The RECOVERY state is used to provide virtual synchrony guarantees of recovery of messages at the end of the configuration. During RECOVERY, a token is originated to store recovery messages. A token timer is started to detect failures of the RECOVERY state. If no token is received during the RECOVERY phase, the processor enters the COMMIT state, updating its list of recovered messages. During recovery every processor puts its missing messages in the token transmitted between nodes. The nodes that have a copy of the message will retransmit them. Once all messages that can be retransmitted are retransmitted, the processor will finish RECOVERY. Note there could be missing messages at the end of configuration because a processor completely failed and no processor has a copy of the message. This is called a hole and is the correct operation. Holes can only occur for processors that have left the configuration. All processors transitioning from one configuration to the next will maintain agreed order of messages and membership.
Once RECOVERY is finished, the processor enters the OPERATIONAL state. In the OPERATIONAL state, a token is originated from the lowest IP address and is immediately delivered to itself. Before originating the token, a token timer is started. If a token is not received within the elapsed time, the processor enters the GATHER state. In the case of low message origination rates, the token will be slowed as not to consume too much CPU time.

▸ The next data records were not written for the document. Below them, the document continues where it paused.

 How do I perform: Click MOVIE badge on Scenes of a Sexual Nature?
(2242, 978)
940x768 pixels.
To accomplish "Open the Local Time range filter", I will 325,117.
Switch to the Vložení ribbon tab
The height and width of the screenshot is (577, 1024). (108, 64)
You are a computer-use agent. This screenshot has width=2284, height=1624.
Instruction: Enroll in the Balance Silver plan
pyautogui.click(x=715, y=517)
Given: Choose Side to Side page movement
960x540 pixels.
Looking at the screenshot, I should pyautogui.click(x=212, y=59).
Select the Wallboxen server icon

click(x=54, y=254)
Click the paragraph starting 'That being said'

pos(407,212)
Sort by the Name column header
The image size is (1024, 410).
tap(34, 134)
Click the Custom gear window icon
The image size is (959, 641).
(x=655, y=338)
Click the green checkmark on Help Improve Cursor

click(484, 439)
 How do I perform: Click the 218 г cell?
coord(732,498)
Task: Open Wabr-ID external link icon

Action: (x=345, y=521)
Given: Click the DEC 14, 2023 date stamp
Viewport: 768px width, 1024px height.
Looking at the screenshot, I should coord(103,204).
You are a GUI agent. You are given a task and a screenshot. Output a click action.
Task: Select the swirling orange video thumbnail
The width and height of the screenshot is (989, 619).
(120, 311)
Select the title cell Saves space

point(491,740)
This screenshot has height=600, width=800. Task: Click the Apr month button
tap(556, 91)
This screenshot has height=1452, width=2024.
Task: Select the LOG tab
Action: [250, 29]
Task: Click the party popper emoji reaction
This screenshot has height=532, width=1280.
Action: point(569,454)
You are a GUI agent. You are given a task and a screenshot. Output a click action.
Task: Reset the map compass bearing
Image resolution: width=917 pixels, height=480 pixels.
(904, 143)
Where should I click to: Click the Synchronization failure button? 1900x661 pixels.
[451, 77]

The token contains a sequence number. When a processor wishes to originate a message, it tells Totem which forms a UDP message. The UDP message is then either multicasted, or in the case of udpu unicasted via UDP/IP to every node in the cluster. The sequence number is used to provide agreed ordering of messages and an identifier for recovery. On receipt of a token, the processor checks its list of received messages versus the sequence id in the token. If it has detected missing messages, they are added to a retransmission list. On receipt of the token, any messages in the retransmit list that the processor has a copy of will be retransmitted. Totem will not free or garbage collect messages until they have been delivered to all nodes. This guarantee is provided by something called the ARU(all received to) processing logic to ensure virtual synchrony.
With multiple nodes, the token rotates and operates in the same ways as with one node, except a sorted list of processors is created for the token to traverse during the COMMIT phase. All other operations remain the same.
The membership protocol in multi-node configurations is designed to pare down the list of members as they are defined as faulty. They are defined as faulty if at the end of a GATHER session, some processors don't know about a specific processor but others do. In the case where there is disagreement about a processor, it is added to a "bad" list and the GATHER process is attempted again. Note eventually a GATHER process could pare the list down to 1 processor and result in single processor configurations.
Every time a multicast message is received by totem, all processors that haven't heard that processor before will enter GATHER and start the normal membership protocol fresh, while maintaining virtual synchrony.